There are some decent appearing monitoring systems available for miners out there, like Cryptoglance. But I wanted something simple that would just tell me when there was a problem. Going back to my days setting up a customer facing IT support desk, I knew what needed to be done. I needed Zabbix.
Zabbix is an open source monitoring and alerting application. It’s enterprise grade, and can scale to monitor thousands of clients. It’s primary ways of monitoring are:
- Zabbix Agent installed on client – usually for servers
- SNMP – Simple Network Management Protocol
- IPMI – Intelligent Platform Management Interface
Unfortunately none of these would work for me. I didn’t want to install a Linux agent on the Antminers, or a SNMP client. IPMI is for plugging into the third Ethernet port on the back of servers, and was not a match.
But Zabbix is very extensible.
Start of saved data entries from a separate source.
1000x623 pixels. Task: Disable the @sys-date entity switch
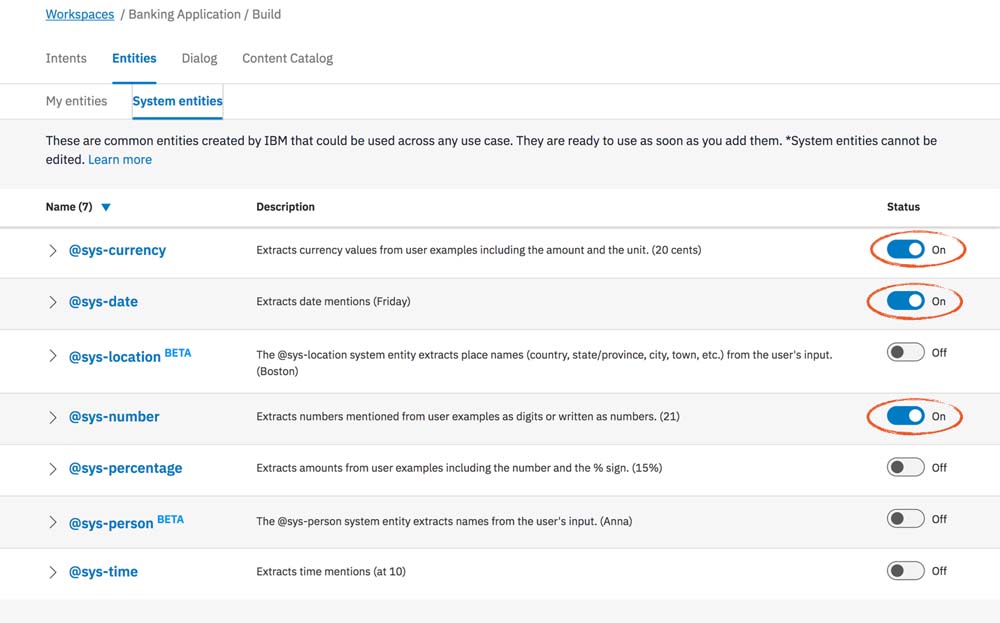click(x=905, y=301)
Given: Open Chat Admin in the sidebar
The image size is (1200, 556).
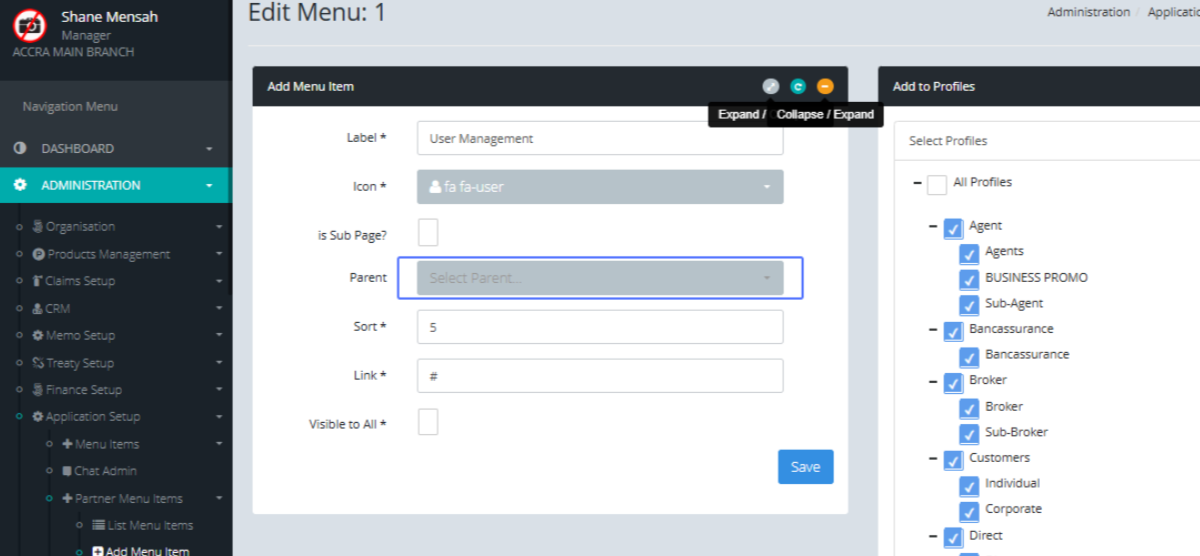Looking at the screenshot, I should pyautogui.click(x=105, y=471).
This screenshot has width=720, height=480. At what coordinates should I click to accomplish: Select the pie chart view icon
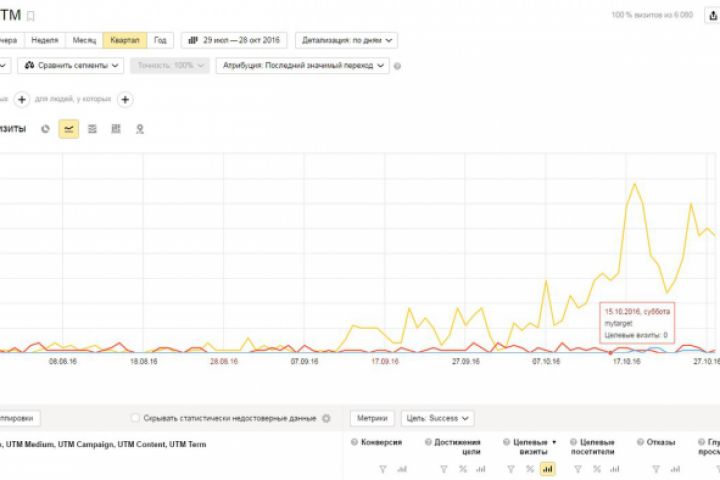point(46,129)
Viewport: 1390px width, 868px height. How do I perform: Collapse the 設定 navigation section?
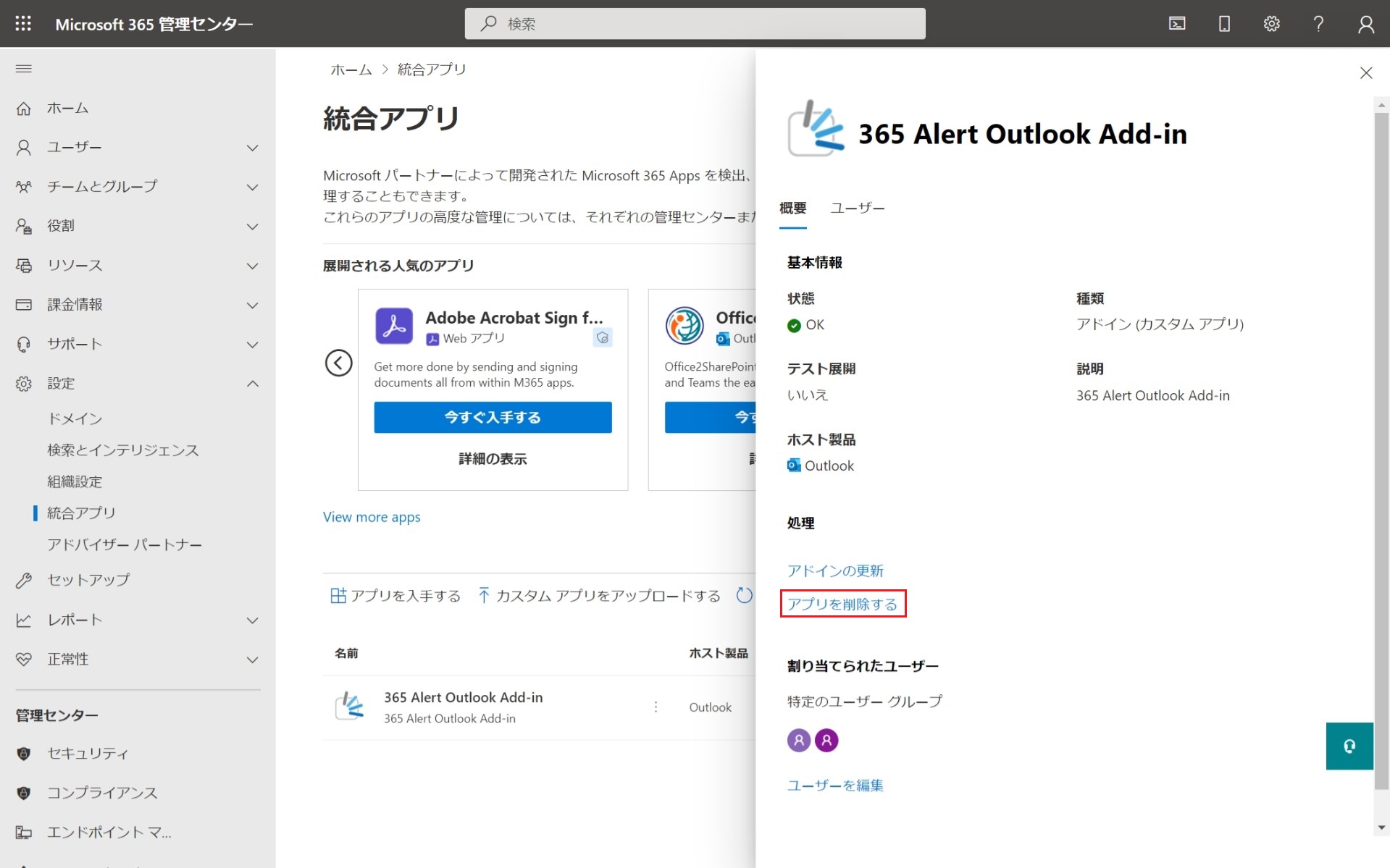[x=252, y=384]
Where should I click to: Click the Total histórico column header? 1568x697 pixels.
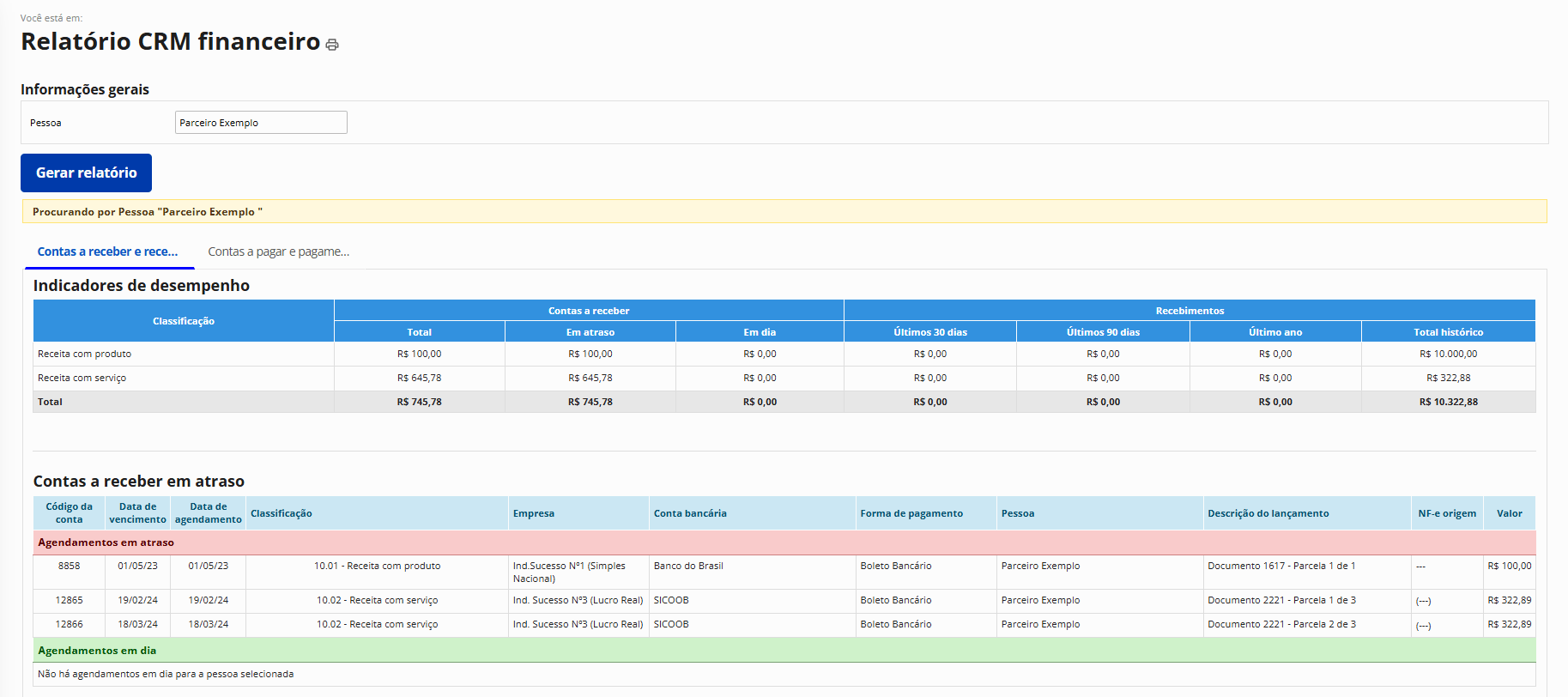pyautogui.click(x=1448, y=332)
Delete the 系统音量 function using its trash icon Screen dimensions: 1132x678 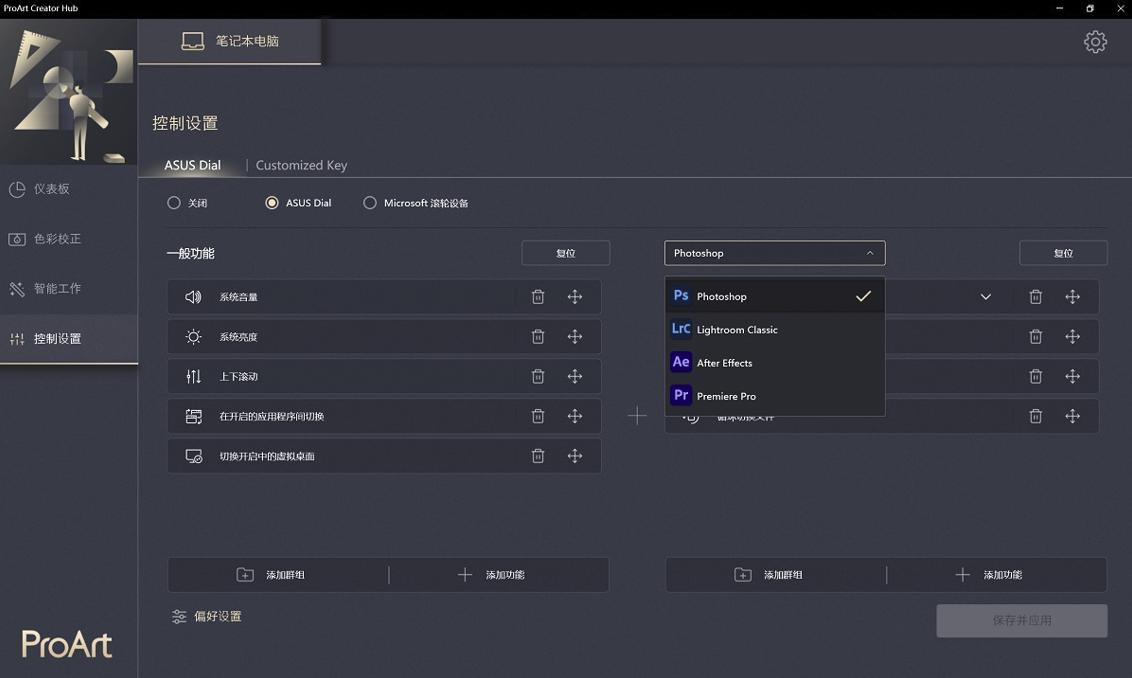[537, 296]
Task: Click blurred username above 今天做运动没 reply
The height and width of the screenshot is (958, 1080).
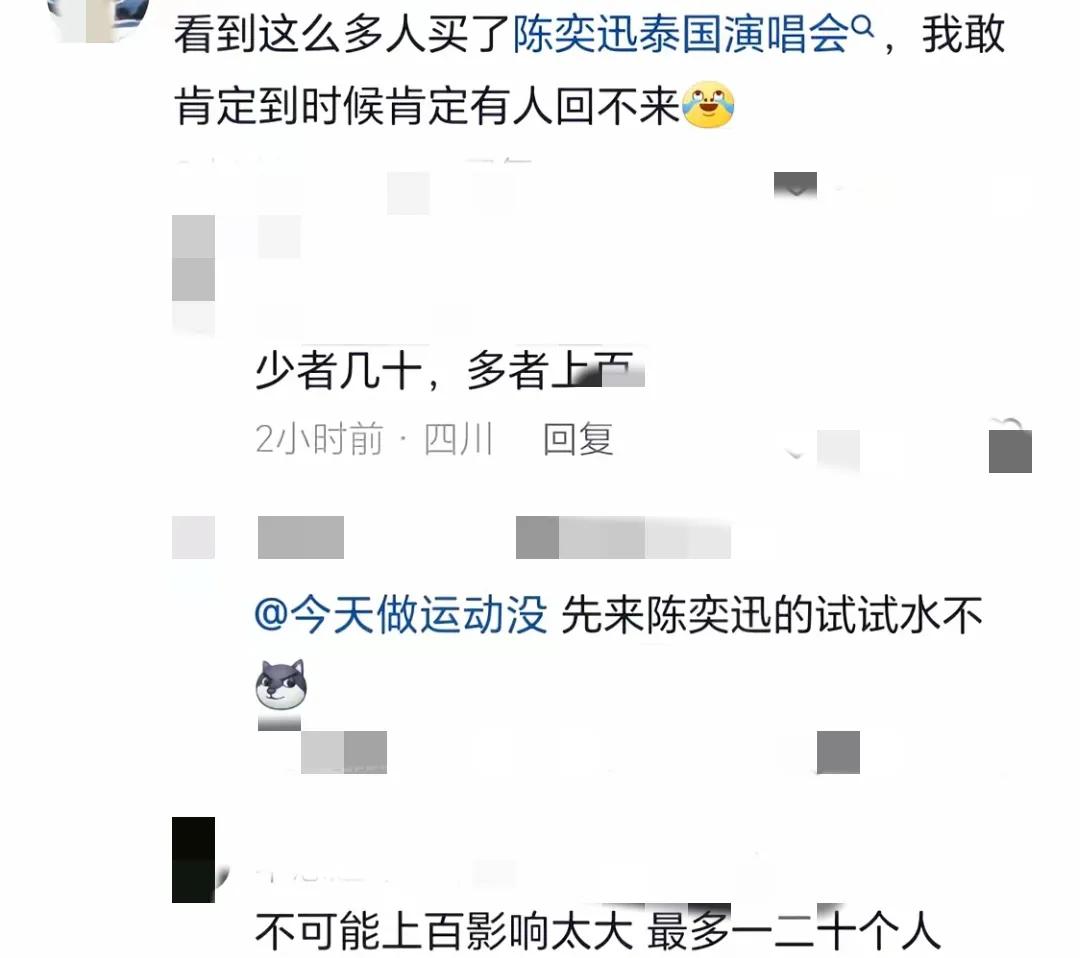Action: tap(301, 537)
And one of the things it can do is run a script and take an output of that script.
Fortunately, a fellow named Thomas Sileo had played around with the cgminer RPC API a few years ago, and set up a short Python application to use JSON sockets to access the API.
I’m learning Python, thanks to Zed Shaw’s Learn Python the Hard Way, and was able to at least have a basic understanding of the application.
Since I’m doing Ethereum mining I have a few Ubuntu boxes running anyway, so I added Apache, MySQL, and PHP5 to one of them. I installed Zabbix, and got it running. It’s not really that hard to install. And it’s free!
It is more difficult to set it up properly, make it run reliably, and scale to thousands of devices. Once you start saving lots of data on thousand of devices, some special things need to be done to the databases to optimize the installation and prevent it from bogging down. Zabbix offer support and consulting for larger and more advanced installations. But for monitoring some boxes locally, it’s perfect.
Then I needed the script. I played around with the Python application for a little while. It pulls some good information from the Antminer S9 using the summary command, which is one of the API commands allowed in the default configuration option of the Antminer.
The API commands can be configured in the /config/bmminer.conf file on the Antminer S9 if desired, but I didn’t need to. Here’s the relevant section from the bmminer.conf showing permissions:
"api-listen" : true,
"api-network" : true,
"api-groups" : "A:stats:pools:devs:summary:version",
"api-allow" : "A:0/0,W:*",
"bitmain-use-vil" : true,
"bitmain-freq" : "600",
"bitmain-voltage" : "0706",
"multi-version" : "1"
From the summary command of the API, I decided to use the Average Hashing Speed as an indicator if the box is working properly or not. On my S9’s, that’s hanging out around 12,000. On the box with the fan not working, it’s zero. So that’s a start.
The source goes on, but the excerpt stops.